Assises du Développement et de la Solidarité internationale : un bilan en demi-teinte

Après quatre mois de débats, les Assises du développement et de la solidarité internationale se sont clôturées aujourd'hui.

Oxfam France s'est félicitée de l'organisation par le gouvernement de cette concertation, la première depuis 15 ans. Alors que le conflit au Mali rappelle l'importance d'une politique de développement ambitieuse, la discours de François Hollande était attendu et devait marquer un véritable changement de cap pour la coopération française.

Selon Oxfam France, les annonces du Président français concernant les grands objectifs de la coopération française vont dans le bon sens, notamment quand il insiste sur l'importance de la transparence et de l'évaluation de l'aide française. Mais en annonçant que la France conditionne désormais la tenue de ses engagements internationaux en matière d'aide publique au développement au retour de la croissance, il acte un renoncement face à la communauté internationale. D'autres sujets n'ont pas été abordés, en particulier la réforme institutionnelle nécessaire pour mettre à plat un dispositif de coopération inadapté aux enjeux du XXIe siècle.

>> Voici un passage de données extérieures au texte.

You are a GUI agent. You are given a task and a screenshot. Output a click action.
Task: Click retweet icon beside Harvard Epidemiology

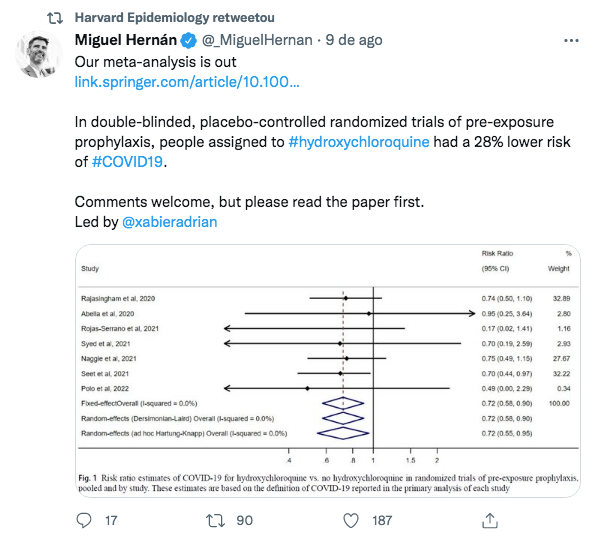(x=55, y=17)
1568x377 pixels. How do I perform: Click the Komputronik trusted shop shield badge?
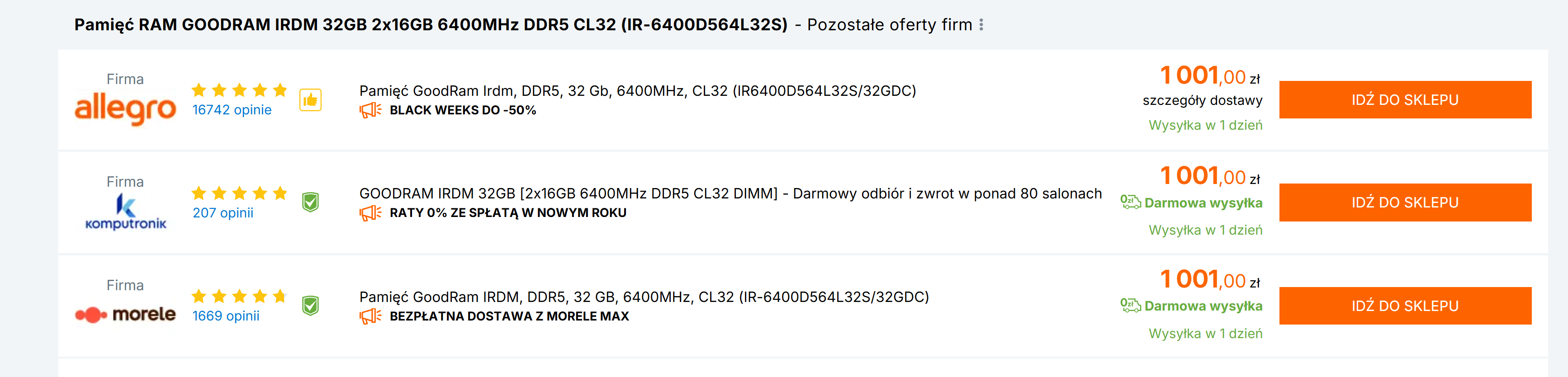pos(310,202)
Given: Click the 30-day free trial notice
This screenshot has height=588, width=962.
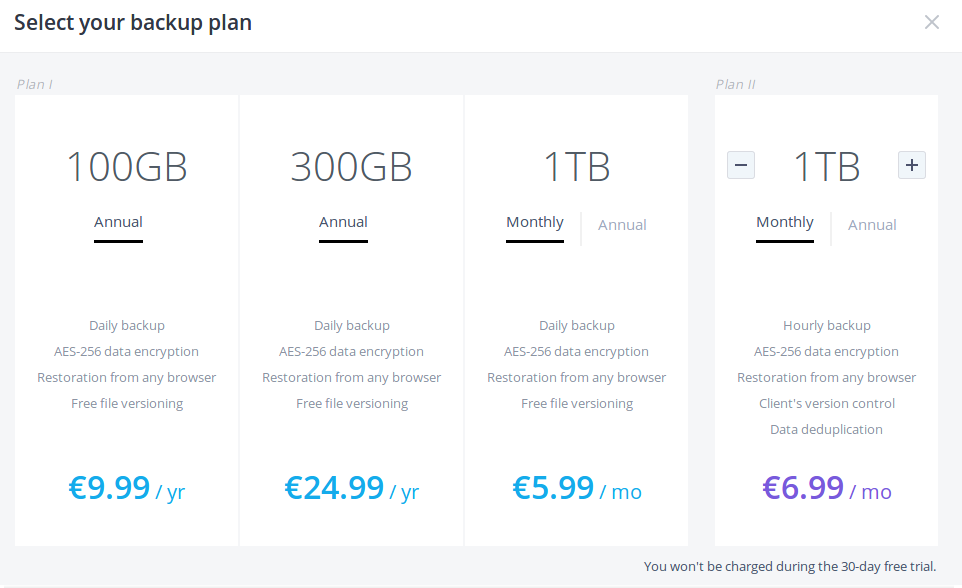Looking at the screenshot, I should 790,566.
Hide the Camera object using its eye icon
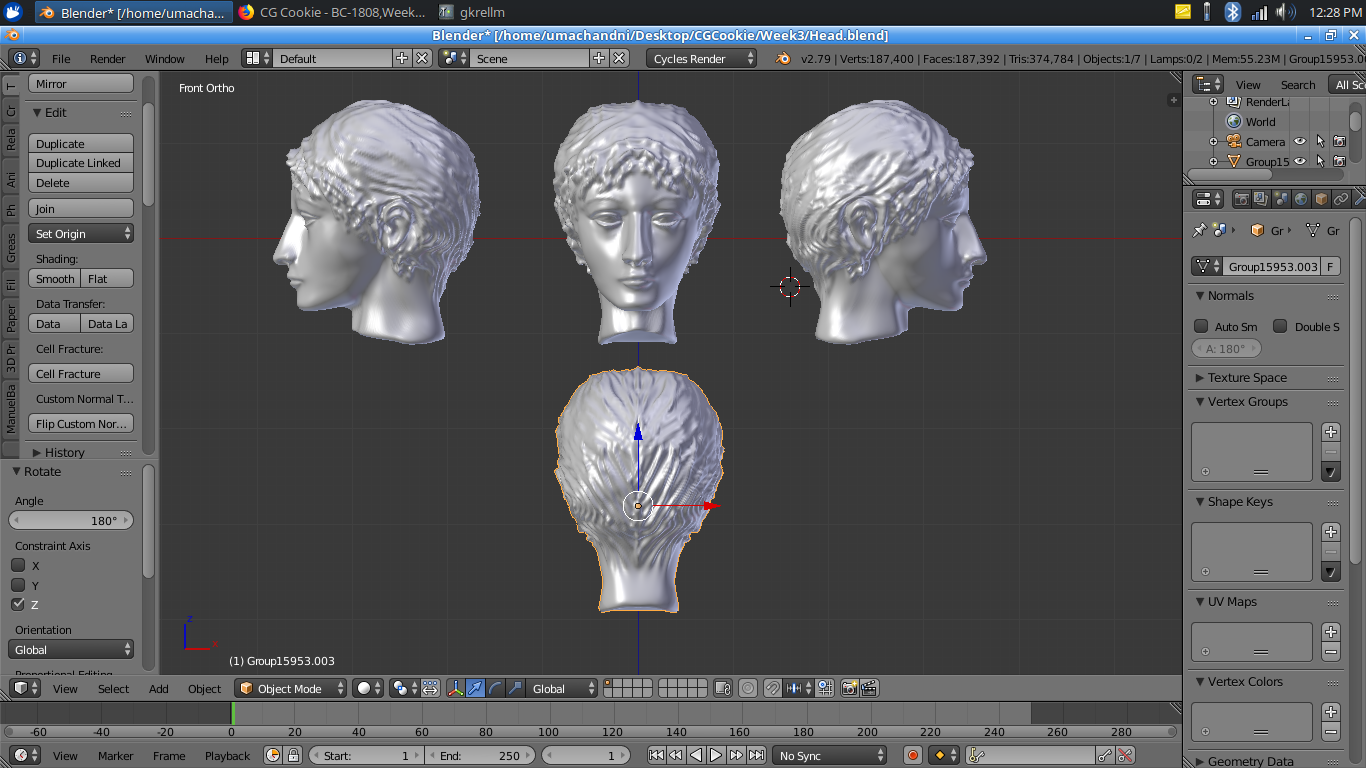Viewport: 1366px width, 768px height. [1300, 142]
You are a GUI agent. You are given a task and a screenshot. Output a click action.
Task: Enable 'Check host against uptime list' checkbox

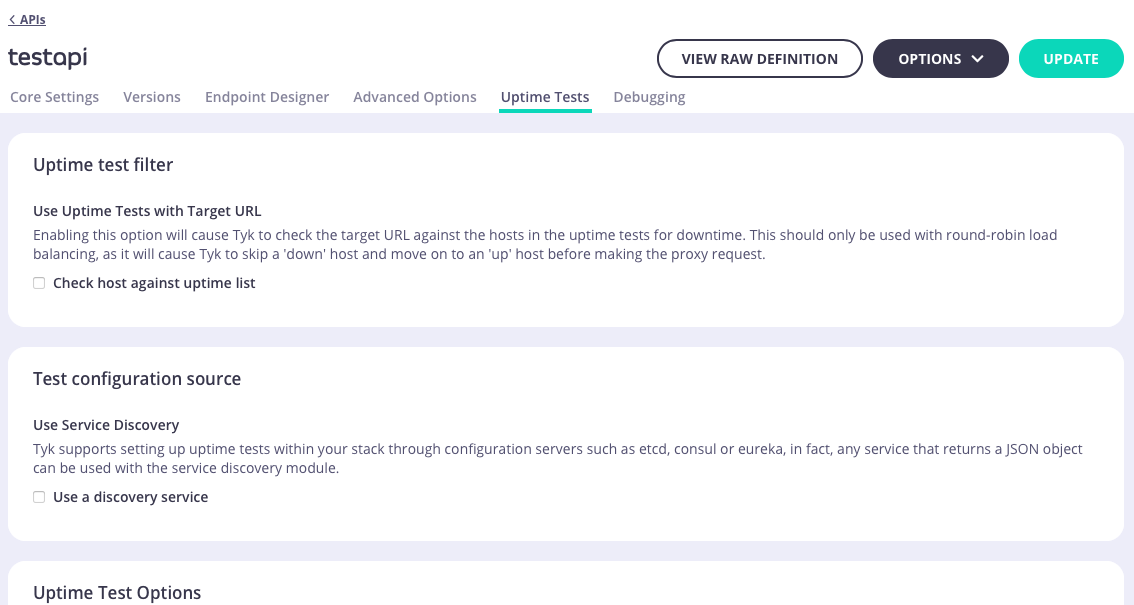[x=38, y=283]
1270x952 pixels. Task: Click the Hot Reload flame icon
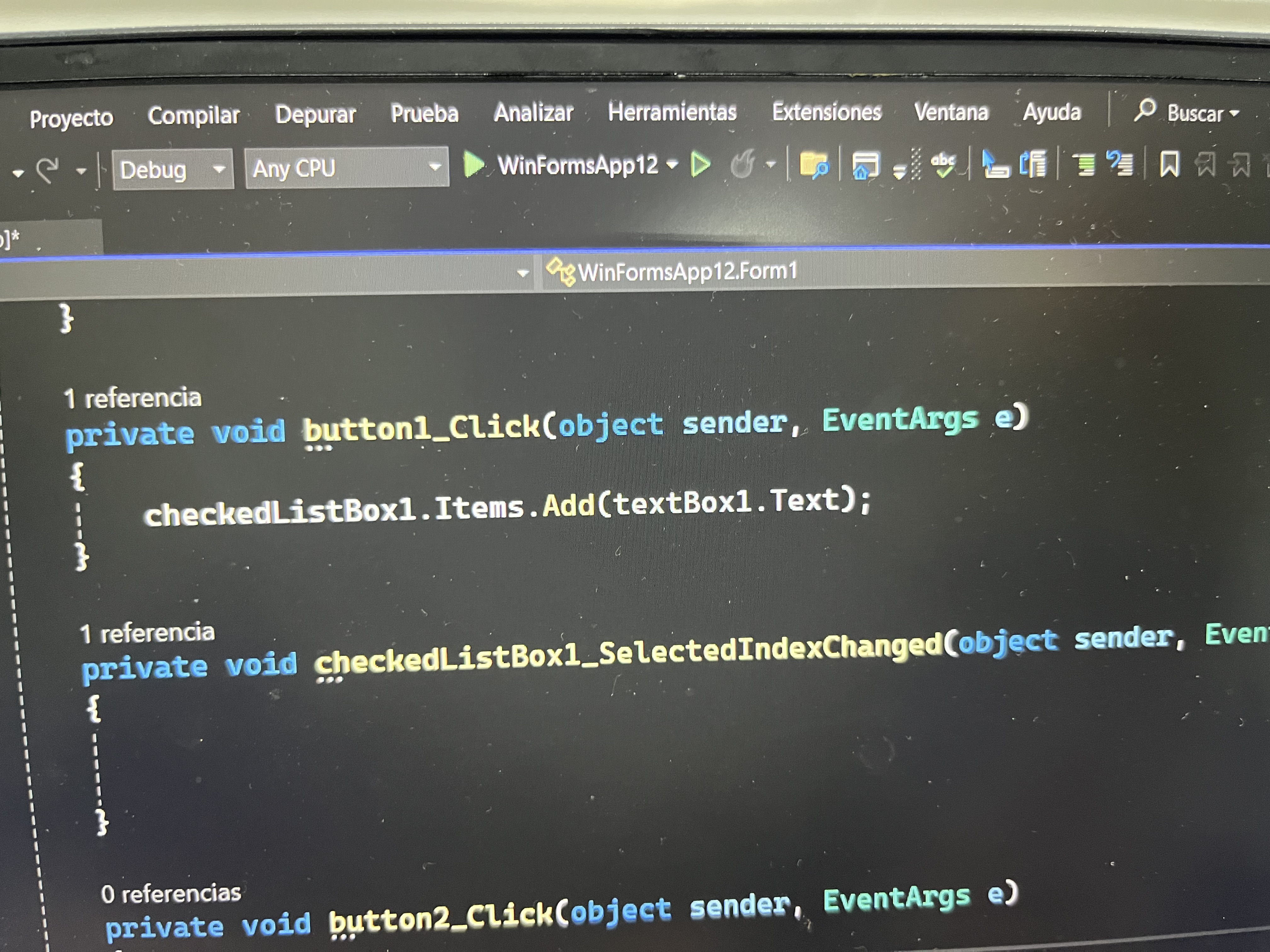[x=743, y=165]

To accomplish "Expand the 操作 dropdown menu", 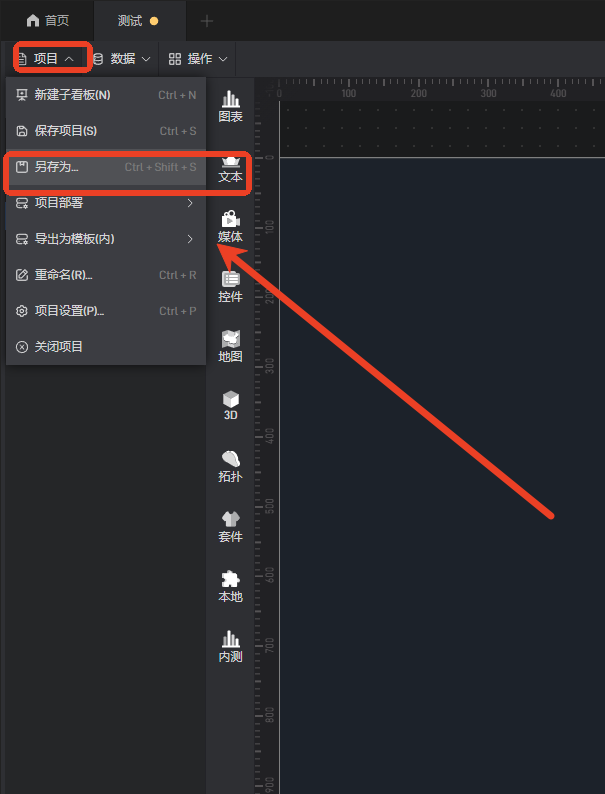I will (x=198, y=59).
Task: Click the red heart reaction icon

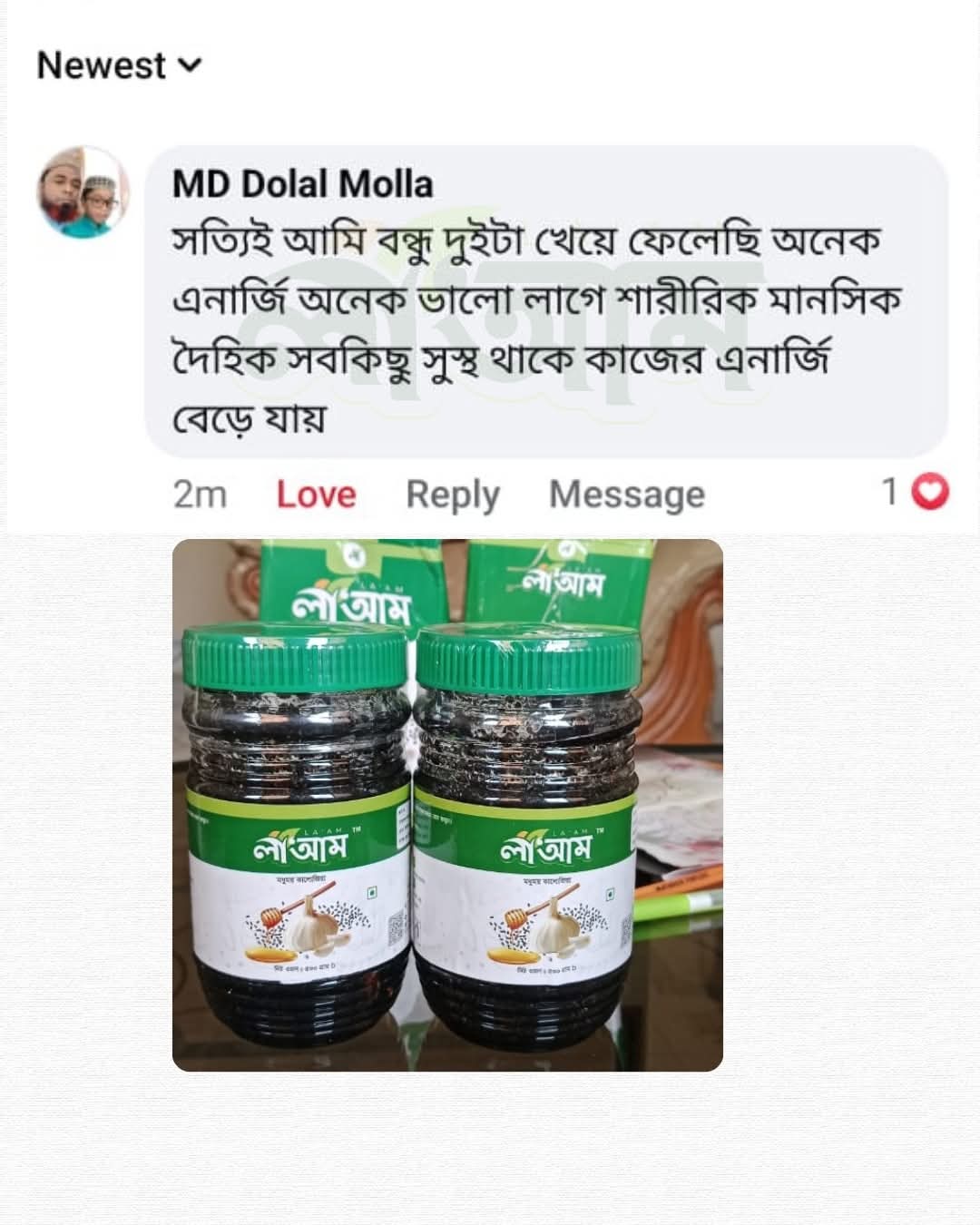Action: tap(930, 492)
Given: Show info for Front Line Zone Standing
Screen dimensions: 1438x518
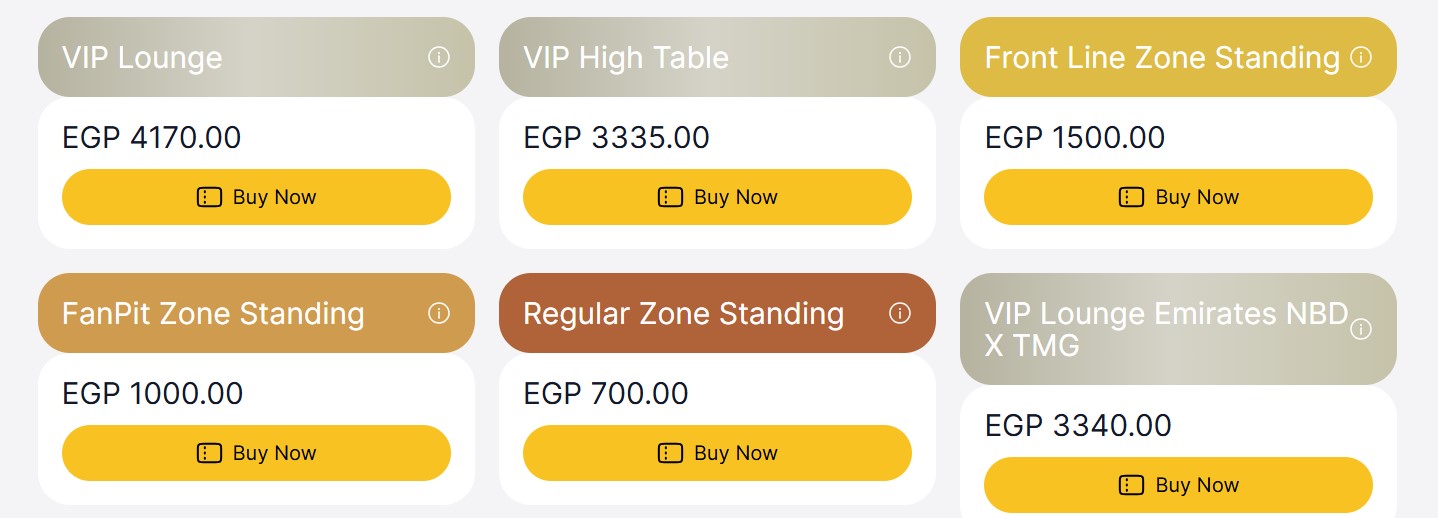Looking at the screenshot, I should click(x=1360, y=57).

Pour Luc Lamprière, directeur général d'Oxfam France :

« L'ensemble des grands témoins, du monde entier, invités pour cette clôture des Assises du développement ont mis en évidence les défis qui demeurent en matière de lutte contre la pauvreté et, surtout, la nécessité de mettre les besoins des populations locales au cœur de la politique de développement et de les inscrire dans la durée. »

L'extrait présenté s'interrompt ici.